Mitophagy is a form of selective autophagy that can eliminate damaged mitochondria, which is essential for maintaining the normal physiological processes of cells [62]. Recent studies have shown that defective mitophagy is highly linked to aging and age-related diseases [18], including neurodegenerative diseases, arrhythmia, myocardial infarction, and HF [63]. Due to the indivisibility of cardiomyocytes, they are highly dependent on mitophagy to renew damaged mitochondria [64]. Therefore, targeting mitophagy is a promising therapeutic strategy for cardiovascular diseases, especially aging-related heart dysfunction. Previous studies have shown that compared with wild-type mice, heart-specific SIRT3-knockout mice showed obvious heart aging phenotypes, such as cardiac hypertrophy and diastolic dysfunction [65]. Long-term mitophagy deficiency might be the reason. In this study, we found that the level of mitophagy in the heart tissue of aging mice induced by D-gal was decreased. However, THBru and BBR administration effectively induced mitophagy activation in senescent cardiomyocytes. Consistent with phenotypic changes in senescence, THBru was more beneficial in activating mitophagy and in autophagosome formation and autolysosome fission than BBR. This phenomenon might explain the discrepancy in the overall effects of the two treatments. The reason for the difference in the effects is not completely clear.

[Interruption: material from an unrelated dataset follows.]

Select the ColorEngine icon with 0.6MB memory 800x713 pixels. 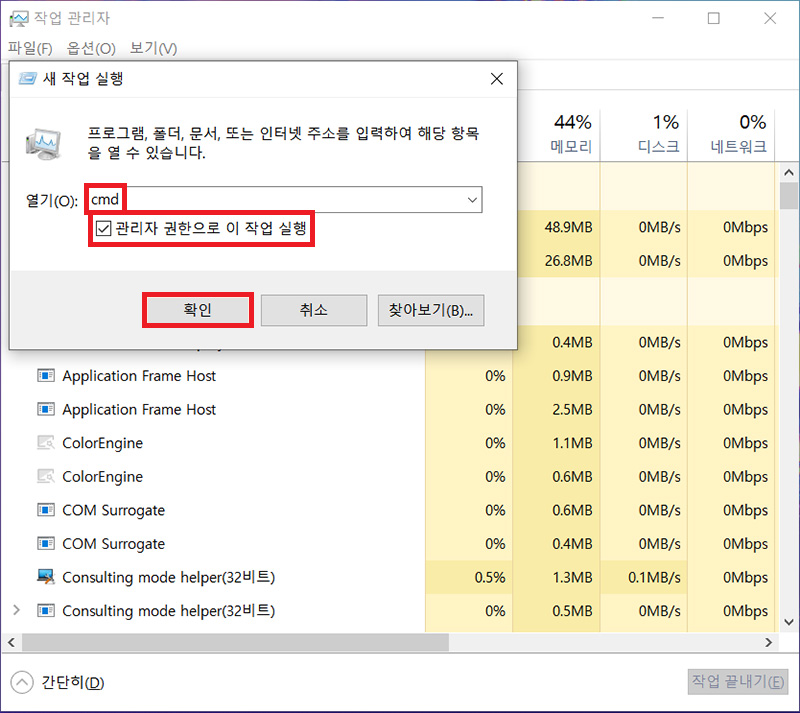(45, 477)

PHB2 is a highly conserved scaffold protein located in the mitochondrial inner membrane that forms the mitochondrial prohibitin complex along with PHB/PHB1 [24]. Recent studies have identified PHB2 as a direct receptor for LC3 in the mitophagic machinery [23]. PHB2 binds the autophagosomal membrane-associated protein LC3 through an LC3-interaction region (LIR) domain upon mitochondrial depolarization and proteasome-dependent outer membrane rupture, and it is required for the clearance of paternal mitochondria [23]. Our study first demonstrated that PHB2 could prevent cardiomyocyte senescence by inducing mitophagy. In addition, several studies have also shown that PHB2 might be a novel drug target for diseases associated with defective mitophagy. Yan et al. found that the small molecule compound FL3 could inhibit the function of PHB2 by binding to PHB2 and thereby significantly block the mitophagy pathway to exert antitumor effects [24]. A number of in-depth studies have revealed the mechanism by which BBR activates mitophagy; thus, we focused on the biomolecular mechanism of THBru-induced mitophagy. Our study supports a role for THBru in maintaining mitochondrial quality control by affecting PHB2 expression. A strong inhibitory effect of THBru on PHB2 was observed at both the mRNA and protein levels. Moreover, the stabilization of PHB2 mRNA might be responsible for the positive effect of THBru on PHB2 expression. This finding suggests that PHB2 is a potential drug target for THBru and might become a promising antiaging target. The role of THBru in the regulation of PHB2 mRNA stability may be an exciting area for further investigation.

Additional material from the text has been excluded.